President Bush is saddled with a war the evolution of which he can't retroactively reshape. His difficulty will lie in telling the public what should now be done. But this is a difficulty Kerry also has. Who has an answer to how to save the next American hostage from decapitation? The leverage Abu Musab al-Zarqawi has over U.S. thought and feeling is blindingly exploited by the simple sadism of the blindfolded hostage and the executioner's ax -- a viewer of the video reports that those screams will stay in memory forever. What is to be done about that?

Why is it taking so long to try Saddam Hussein? He was captured in December. Do they really need a thousand witnesses in order to establish his guilt? Why not schedule his beheading to coincide with the next beheading of an American hostage?

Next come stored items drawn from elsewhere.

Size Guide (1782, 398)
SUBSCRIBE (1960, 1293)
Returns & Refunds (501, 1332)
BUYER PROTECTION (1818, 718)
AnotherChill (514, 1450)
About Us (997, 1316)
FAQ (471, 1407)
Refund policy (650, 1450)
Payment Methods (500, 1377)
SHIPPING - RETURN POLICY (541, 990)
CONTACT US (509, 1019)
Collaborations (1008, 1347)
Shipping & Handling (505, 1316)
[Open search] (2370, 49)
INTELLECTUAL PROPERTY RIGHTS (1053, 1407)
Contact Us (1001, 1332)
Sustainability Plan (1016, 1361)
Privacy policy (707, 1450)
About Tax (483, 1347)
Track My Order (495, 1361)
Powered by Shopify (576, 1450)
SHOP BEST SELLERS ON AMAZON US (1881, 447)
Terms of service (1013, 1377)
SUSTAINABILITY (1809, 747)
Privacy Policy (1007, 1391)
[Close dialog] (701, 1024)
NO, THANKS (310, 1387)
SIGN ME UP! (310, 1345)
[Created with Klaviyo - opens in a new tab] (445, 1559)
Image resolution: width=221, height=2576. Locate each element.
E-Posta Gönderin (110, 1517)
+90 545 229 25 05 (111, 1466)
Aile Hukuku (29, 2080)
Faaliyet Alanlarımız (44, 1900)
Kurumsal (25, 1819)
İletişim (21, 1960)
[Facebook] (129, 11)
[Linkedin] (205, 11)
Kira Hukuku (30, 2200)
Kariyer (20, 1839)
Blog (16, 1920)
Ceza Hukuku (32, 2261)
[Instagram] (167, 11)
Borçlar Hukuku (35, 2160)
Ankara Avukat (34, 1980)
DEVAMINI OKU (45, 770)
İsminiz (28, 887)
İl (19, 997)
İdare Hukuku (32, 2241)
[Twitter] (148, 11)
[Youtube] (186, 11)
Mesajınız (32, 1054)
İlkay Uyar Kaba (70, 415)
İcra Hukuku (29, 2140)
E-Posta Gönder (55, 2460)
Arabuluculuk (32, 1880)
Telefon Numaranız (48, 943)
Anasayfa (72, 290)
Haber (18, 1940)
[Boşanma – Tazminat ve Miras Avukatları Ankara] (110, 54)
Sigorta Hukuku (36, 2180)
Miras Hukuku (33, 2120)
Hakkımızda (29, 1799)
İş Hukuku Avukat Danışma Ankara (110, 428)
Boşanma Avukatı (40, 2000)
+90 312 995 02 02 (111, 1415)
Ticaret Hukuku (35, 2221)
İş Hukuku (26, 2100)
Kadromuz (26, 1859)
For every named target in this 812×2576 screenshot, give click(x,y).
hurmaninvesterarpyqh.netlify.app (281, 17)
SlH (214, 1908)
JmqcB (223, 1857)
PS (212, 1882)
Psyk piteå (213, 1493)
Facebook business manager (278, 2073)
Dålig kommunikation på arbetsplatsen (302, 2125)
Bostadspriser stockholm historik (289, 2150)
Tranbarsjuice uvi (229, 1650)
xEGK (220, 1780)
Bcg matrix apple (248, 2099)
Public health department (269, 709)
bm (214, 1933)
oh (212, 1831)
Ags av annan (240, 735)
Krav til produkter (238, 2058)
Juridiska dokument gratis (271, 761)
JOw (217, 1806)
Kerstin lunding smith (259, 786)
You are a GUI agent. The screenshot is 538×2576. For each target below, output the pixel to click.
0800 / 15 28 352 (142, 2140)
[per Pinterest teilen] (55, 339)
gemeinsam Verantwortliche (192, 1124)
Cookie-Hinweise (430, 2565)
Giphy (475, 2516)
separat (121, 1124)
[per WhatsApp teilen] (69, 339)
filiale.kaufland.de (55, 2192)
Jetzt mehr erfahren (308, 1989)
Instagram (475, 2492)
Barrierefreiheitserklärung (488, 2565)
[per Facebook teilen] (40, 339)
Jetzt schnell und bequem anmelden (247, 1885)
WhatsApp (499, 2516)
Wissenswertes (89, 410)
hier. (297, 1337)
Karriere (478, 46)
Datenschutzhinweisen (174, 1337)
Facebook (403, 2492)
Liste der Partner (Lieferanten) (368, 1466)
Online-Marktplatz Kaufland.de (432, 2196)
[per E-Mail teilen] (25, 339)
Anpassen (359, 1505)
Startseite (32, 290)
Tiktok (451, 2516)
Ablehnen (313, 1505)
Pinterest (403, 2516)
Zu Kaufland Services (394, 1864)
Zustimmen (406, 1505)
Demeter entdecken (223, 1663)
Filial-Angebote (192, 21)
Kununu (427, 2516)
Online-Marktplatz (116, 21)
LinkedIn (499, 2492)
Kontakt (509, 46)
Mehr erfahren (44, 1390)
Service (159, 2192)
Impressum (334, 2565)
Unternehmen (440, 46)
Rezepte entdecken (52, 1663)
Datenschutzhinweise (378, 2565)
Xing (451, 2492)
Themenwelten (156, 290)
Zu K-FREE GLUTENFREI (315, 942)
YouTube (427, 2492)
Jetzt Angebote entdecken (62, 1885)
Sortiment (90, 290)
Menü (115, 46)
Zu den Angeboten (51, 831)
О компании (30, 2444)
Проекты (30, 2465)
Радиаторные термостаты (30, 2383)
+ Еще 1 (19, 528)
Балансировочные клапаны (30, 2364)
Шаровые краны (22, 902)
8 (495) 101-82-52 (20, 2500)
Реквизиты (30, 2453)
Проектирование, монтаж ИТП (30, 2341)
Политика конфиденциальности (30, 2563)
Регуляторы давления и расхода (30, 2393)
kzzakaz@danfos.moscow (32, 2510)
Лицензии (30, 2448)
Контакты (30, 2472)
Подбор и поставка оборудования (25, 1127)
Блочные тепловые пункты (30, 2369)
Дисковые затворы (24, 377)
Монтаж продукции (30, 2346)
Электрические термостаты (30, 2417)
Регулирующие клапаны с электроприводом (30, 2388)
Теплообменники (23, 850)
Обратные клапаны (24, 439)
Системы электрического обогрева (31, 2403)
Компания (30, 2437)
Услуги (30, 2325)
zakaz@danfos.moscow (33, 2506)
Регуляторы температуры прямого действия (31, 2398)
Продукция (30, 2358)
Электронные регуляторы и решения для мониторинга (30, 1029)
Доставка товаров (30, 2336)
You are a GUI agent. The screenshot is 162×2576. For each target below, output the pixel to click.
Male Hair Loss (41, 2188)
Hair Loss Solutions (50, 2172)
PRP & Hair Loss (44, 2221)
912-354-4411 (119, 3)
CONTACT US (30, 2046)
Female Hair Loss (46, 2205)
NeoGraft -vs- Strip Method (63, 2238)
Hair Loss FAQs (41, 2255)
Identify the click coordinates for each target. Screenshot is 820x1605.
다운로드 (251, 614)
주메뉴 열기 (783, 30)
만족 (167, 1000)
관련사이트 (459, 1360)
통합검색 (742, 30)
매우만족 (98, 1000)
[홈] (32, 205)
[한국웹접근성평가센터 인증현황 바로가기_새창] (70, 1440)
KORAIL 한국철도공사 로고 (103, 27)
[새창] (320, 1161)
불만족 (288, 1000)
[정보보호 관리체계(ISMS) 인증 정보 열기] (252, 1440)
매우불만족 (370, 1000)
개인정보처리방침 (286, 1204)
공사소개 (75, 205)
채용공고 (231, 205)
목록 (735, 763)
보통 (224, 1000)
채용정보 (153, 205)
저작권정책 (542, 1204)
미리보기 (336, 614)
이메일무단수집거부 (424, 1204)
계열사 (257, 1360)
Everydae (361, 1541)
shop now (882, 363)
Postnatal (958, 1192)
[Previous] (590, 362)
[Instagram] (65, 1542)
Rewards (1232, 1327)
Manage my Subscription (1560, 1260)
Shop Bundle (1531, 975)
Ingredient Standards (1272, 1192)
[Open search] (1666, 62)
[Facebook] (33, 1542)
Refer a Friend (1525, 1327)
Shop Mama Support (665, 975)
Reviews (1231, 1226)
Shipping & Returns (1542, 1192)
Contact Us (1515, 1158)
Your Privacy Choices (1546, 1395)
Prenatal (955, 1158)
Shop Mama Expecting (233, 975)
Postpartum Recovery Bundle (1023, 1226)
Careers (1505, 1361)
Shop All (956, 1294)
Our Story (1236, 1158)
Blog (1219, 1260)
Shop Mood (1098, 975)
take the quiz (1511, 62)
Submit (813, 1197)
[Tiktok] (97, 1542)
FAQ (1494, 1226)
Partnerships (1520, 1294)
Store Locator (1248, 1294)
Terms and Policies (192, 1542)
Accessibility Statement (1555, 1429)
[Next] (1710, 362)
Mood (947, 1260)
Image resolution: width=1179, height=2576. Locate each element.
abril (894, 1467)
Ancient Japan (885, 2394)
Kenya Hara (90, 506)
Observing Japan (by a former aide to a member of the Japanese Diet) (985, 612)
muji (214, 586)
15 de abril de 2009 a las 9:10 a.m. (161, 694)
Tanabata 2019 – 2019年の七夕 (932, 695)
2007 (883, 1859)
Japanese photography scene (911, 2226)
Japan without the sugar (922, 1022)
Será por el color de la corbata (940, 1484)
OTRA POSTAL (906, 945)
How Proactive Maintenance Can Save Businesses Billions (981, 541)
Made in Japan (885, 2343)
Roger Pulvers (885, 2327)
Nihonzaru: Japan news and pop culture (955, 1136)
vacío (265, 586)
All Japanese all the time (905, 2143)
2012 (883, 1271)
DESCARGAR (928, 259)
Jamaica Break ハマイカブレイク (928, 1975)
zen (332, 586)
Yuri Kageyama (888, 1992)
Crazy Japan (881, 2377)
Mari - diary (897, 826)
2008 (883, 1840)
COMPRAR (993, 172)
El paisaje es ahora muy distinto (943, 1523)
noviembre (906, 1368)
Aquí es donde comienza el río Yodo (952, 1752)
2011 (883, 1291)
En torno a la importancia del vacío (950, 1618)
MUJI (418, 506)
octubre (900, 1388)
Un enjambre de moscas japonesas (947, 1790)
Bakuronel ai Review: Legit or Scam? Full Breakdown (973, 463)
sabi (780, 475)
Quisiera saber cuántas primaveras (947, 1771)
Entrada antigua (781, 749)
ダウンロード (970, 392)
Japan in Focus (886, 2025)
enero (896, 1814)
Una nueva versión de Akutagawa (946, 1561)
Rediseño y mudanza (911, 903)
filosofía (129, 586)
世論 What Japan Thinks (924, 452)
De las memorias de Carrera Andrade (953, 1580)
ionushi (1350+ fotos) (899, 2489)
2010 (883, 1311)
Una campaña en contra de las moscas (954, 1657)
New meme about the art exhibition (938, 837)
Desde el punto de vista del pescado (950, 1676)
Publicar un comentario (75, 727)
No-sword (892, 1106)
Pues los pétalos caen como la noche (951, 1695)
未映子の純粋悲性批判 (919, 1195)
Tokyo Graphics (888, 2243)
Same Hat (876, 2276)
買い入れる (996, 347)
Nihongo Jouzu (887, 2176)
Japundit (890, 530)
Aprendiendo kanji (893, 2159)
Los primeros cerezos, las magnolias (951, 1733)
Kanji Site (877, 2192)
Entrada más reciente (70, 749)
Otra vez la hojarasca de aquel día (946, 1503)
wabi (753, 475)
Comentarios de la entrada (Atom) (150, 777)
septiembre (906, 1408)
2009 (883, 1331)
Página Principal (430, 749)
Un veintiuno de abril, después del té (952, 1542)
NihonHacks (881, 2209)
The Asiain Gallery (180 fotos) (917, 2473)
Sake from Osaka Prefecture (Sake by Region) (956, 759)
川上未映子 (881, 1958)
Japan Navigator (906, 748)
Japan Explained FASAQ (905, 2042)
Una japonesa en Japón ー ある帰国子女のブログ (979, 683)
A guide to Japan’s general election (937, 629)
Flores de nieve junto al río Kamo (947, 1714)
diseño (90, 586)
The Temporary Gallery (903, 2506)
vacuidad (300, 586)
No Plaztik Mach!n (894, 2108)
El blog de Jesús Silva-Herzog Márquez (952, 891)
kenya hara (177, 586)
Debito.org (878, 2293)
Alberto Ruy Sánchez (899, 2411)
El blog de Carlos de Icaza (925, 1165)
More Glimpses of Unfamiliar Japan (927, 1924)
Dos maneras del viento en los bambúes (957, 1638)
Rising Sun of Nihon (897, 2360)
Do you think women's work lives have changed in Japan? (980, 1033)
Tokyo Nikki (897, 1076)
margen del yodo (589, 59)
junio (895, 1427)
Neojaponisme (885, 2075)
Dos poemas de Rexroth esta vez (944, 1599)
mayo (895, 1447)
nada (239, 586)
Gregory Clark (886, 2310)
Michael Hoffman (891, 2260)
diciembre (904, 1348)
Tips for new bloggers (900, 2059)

There is nothing Kerry can do in the campaign to persuade a majority of American voters that the way to compensate for mistakes of the past generated by unreliable intelligence is to abandon an enterprise to which we are morally committed. Abandoning Vietnam is a historic deed we have yet to reconcile with U.S. idealism. We handle that problem by the expedient of not thinking about it. But Iraq is a mind-filling challenge that can't be made to disappear.